··· The data ···

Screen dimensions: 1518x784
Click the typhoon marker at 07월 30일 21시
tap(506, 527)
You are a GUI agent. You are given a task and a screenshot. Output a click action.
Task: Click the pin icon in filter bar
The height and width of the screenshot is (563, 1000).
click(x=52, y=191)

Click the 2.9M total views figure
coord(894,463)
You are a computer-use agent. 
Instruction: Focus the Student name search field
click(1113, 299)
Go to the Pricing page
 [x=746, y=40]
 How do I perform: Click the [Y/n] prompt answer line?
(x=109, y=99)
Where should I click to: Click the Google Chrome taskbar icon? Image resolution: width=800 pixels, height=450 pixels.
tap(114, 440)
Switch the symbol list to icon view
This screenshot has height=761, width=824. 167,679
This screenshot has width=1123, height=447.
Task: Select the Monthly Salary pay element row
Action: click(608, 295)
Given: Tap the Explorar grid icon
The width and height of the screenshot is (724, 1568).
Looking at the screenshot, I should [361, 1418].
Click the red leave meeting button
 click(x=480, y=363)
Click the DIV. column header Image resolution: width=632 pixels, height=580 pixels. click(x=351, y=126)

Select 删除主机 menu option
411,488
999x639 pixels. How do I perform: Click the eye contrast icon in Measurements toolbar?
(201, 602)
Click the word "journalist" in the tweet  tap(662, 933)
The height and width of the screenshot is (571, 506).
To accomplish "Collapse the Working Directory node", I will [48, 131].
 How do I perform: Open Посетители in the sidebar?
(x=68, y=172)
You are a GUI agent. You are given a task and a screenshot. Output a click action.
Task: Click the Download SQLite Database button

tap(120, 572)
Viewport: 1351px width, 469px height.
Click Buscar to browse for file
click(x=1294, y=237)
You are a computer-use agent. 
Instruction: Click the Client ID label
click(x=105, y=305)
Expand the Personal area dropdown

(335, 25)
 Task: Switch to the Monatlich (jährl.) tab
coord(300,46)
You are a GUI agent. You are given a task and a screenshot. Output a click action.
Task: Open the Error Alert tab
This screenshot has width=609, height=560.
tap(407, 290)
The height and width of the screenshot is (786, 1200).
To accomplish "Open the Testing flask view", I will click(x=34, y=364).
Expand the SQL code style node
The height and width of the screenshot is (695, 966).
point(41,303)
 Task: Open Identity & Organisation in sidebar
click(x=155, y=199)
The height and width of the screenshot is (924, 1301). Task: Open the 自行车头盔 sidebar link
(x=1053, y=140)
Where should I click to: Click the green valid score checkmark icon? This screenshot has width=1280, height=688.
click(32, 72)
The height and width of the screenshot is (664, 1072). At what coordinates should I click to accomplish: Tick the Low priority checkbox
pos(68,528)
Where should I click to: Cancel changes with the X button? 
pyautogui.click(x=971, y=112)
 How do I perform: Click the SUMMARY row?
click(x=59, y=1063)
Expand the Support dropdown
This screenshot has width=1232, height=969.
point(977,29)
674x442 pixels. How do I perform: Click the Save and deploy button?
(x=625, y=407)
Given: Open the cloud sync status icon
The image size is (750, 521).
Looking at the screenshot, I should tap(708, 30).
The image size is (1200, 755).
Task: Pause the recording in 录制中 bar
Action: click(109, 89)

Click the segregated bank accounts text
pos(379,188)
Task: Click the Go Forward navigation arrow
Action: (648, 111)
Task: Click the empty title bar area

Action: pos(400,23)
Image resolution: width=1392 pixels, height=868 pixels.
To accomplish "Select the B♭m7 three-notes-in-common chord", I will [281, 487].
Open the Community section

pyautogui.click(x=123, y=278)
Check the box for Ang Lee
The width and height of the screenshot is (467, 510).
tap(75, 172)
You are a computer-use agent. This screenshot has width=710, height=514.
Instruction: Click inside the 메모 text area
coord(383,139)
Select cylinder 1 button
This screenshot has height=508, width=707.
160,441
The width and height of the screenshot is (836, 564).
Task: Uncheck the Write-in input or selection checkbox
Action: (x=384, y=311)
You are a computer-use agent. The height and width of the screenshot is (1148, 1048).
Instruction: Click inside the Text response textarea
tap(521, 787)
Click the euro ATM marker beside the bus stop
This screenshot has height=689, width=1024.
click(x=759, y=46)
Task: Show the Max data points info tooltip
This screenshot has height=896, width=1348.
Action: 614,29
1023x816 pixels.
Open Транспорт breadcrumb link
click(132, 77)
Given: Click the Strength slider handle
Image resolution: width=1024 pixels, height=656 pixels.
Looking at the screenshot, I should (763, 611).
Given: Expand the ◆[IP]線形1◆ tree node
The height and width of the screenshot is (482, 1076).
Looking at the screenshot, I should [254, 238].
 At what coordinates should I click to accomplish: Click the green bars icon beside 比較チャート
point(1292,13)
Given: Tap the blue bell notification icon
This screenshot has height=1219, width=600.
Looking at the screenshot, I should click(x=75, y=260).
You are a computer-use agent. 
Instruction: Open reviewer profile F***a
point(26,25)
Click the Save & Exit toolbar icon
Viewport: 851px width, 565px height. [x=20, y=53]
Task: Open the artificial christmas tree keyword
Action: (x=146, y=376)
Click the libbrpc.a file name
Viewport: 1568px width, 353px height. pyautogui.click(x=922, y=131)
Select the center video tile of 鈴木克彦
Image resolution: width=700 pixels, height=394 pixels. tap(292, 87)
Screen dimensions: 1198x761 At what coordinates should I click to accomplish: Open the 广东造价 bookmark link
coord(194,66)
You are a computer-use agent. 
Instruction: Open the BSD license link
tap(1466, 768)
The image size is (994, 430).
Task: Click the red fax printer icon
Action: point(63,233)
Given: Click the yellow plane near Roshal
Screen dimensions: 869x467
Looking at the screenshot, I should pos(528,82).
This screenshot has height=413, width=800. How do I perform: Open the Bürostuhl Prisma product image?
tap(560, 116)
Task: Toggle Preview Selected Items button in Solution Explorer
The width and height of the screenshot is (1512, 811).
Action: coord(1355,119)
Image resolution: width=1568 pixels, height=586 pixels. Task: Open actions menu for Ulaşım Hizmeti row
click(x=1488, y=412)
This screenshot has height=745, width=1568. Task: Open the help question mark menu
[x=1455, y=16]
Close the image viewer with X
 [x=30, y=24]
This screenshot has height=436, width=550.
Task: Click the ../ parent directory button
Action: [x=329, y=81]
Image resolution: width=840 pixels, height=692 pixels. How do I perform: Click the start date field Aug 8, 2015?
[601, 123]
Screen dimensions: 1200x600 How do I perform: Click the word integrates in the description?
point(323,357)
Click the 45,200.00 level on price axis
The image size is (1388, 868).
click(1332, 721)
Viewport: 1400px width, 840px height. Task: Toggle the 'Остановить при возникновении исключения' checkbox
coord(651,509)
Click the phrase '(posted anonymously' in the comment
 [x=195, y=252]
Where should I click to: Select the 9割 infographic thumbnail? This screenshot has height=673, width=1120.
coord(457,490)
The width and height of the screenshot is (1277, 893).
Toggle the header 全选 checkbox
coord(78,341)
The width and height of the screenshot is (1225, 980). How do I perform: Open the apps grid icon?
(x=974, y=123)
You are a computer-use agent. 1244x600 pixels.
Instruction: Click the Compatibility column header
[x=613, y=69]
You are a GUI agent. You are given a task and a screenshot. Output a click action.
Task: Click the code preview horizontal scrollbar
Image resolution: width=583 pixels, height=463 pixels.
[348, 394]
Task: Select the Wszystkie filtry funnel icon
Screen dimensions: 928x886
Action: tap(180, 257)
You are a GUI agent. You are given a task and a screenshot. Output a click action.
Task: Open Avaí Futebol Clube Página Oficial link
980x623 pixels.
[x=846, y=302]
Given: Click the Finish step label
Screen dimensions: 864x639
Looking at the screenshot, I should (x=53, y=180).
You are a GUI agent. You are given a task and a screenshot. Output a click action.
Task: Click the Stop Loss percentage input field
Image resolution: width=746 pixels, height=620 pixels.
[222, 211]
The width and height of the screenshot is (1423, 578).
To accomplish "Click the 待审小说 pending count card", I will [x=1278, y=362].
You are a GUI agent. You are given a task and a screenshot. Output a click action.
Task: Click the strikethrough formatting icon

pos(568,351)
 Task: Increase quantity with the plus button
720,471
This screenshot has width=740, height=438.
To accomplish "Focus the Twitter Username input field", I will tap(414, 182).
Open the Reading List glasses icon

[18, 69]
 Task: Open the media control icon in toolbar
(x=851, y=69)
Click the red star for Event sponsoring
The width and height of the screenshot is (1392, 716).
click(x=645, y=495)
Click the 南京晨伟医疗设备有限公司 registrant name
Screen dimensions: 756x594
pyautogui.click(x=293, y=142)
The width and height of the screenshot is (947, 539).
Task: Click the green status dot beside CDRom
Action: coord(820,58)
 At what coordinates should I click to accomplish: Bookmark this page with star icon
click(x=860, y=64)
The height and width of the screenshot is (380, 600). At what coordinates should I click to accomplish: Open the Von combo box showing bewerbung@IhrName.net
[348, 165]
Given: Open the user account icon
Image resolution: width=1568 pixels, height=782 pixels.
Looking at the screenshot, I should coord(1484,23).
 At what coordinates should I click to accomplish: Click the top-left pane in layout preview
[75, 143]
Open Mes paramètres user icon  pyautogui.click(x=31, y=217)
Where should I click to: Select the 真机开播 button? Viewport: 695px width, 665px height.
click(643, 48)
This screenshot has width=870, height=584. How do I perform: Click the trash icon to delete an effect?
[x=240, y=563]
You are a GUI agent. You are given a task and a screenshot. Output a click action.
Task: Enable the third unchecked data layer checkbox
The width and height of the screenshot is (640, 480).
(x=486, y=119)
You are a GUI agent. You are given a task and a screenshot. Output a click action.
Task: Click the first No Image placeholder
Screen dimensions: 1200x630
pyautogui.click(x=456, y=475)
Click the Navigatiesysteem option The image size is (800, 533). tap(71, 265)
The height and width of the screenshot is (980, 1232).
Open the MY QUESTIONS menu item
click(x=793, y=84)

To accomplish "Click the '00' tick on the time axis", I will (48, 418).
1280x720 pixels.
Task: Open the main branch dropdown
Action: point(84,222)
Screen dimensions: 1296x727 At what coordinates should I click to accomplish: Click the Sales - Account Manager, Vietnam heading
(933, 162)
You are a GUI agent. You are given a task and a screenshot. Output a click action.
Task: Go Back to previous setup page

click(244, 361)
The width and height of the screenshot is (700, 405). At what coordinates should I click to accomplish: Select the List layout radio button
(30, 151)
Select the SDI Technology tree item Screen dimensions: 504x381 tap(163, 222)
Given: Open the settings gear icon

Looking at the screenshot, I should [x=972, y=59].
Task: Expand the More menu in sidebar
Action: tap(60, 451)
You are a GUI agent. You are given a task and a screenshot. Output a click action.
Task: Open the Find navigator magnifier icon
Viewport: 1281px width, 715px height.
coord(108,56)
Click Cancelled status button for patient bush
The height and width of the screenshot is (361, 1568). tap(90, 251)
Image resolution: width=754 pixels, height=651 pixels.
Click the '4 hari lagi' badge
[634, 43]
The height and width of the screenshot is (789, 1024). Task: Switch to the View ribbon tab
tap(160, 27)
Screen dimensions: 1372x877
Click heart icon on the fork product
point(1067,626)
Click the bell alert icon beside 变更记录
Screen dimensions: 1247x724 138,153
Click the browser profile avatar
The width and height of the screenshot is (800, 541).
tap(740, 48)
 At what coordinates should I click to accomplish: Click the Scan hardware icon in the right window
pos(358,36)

···

**Your instructions:** Once you reach the line with "Expand the Support dropdown" in the data above, copy it and every line after it exactly, up to and including the line with "Given: Open the cloud sync status icon".

**Solution to this exercise:**
Expand the Support dropdown
This screenshot has width=1232, height=969.
point(977,29)
674x442 pixels. How do I perform: Click the Save and deploy button?
(x=625, y=407)
Given: Open the cloud sync status icon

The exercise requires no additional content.